Il y a de cela quelques semaines, nous évoquions une nouvelle disposition devant s’appliquer au niveau de la législation immobilière. Depuis, il y a du nouveau.

 

Rappel des faits.

 

Hausse de la taxe à 1000% pour les non résidents

 

En janvier 2022, les pouvoirs publics prévoyaient de taxer les acquisitions des résidents de moins de 10 ans à hauteur de 1000%. Ce dispositif servait, entre autres, à juguler la flambée des prix du marché immobilier Tahitien. Devant le tollé que suscita une telle décision, pas moins de 11 recours furent déposés auprès du Conseil d’Etat fin septembre 2022. La rapporteure public tire la conclusion suivante. Elle fait état d’une rupture d’égalité caractérisée avec la législation actuelle et demande le retrait pur et simple du dispositif.
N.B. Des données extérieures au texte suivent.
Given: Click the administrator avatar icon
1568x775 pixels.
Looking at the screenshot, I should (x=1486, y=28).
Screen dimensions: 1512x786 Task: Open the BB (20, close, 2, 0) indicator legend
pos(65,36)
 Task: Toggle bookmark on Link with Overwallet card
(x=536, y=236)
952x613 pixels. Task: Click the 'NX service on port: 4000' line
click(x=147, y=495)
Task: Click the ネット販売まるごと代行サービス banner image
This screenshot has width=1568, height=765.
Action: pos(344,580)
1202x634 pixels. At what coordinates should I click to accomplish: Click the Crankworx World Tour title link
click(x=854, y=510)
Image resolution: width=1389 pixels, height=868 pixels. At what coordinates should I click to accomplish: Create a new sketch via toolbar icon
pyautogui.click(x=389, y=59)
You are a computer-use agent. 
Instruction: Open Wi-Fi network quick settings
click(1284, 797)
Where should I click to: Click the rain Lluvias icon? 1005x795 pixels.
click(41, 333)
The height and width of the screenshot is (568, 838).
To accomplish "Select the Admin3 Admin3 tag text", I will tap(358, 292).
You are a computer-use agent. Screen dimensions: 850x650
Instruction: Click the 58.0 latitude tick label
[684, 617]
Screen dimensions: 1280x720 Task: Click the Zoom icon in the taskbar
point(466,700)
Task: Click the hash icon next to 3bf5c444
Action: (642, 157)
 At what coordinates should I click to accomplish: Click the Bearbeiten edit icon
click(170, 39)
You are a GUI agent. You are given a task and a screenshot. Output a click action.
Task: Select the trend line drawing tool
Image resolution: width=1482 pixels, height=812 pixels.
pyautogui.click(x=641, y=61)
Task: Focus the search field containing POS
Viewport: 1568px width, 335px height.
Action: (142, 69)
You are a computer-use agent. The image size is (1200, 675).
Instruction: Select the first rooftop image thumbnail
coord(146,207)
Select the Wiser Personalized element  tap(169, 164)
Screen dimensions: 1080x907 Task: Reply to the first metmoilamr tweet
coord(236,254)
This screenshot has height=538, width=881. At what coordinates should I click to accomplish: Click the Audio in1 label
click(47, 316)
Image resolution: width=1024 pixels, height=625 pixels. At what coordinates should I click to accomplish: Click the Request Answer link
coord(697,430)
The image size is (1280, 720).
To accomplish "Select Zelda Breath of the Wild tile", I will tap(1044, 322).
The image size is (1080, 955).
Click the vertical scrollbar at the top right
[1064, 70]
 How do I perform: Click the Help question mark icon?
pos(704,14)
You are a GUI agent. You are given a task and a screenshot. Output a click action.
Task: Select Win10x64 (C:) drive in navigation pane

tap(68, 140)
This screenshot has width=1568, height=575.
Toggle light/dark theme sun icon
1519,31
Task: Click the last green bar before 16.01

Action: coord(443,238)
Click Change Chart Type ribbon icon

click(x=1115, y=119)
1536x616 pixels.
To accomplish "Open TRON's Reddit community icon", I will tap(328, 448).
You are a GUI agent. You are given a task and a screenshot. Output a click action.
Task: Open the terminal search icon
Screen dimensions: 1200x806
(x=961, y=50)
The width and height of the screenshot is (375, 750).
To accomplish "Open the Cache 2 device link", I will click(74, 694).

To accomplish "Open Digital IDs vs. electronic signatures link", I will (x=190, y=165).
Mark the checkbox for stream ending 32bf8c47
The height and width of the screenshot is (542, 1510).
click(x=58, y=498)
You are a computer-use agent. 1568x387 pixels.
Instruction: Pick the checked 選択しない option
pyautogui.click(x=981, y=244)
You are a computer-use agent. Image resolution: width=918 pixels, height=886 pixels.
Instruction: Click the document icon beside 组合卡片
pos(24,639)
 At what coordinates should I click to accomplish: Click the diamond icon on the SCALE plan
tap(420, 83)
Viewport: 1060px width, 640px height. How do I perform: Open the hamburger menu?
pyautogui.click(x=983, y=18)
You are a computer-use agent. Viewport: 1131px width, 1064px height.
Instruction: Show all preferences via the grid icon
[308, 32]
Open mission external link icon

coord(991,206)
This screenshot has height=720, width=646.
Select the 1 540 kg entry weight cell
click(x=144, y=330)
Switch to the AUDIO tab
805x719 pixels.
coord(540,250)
La décision du Conseil d’Etat devrait tomber d’ici quelques jours.

 

Un outil de lutte contre la spéculation immobilière plutôt controversé

 

Votée et adoptée le 26 avril dernier, cette loi entrait dans le cadre des thématiques importantes qui allaient agitées une campagne législative qui ne l’était pas moins. Dans ce contexte perturbé, priorité voulait être donnée à l’accès à la propriété et à la préférence locale. Devant le lever de boucliers des professionnels de l’immobilier qui suivit la promulgation de cette loi de Pays, l’Assemblée préféra revenir en arrière et suspendre l’application de ce dispositif jusqu’au 1 er janvier 2023. Cette décision permettait aussi d‘examiner plus tranquillement et dans un climat dépassionné la dizaine de recours. 

 

Illégale et injustifiée

 

La rapporteure publique attachée au Conseil d’Etat a pu dégager au moins deux arguments contre cette loi en analysant les 11 recours déposés. Tout d’abord, il faut signaler qu’instaurer une préférence locale demeure possible selon la Constitution française. Toutefois, elle doit également s’appliquer à la Polynésie française. Rien n’est prévu dans ce sens aujourd’hui. Ensuite, elle remet en cause la justification de cette augmentation de taxe . La loi du Pays prétend que cette hausse a été mise en place afin de contrer la spéculation immobilière des non-résidents Tahitiens. Hors, il n’y a rien de factuel car cette affirmation n’a jamais été démontrée. En regard de ces deux antithèses, la rapporteure publique demande la suppression des textes qui font référence à une durée de résidence minimale sur le territoire.

 

Le Conseil d’Etat doit statuer dans les jours qui viennent.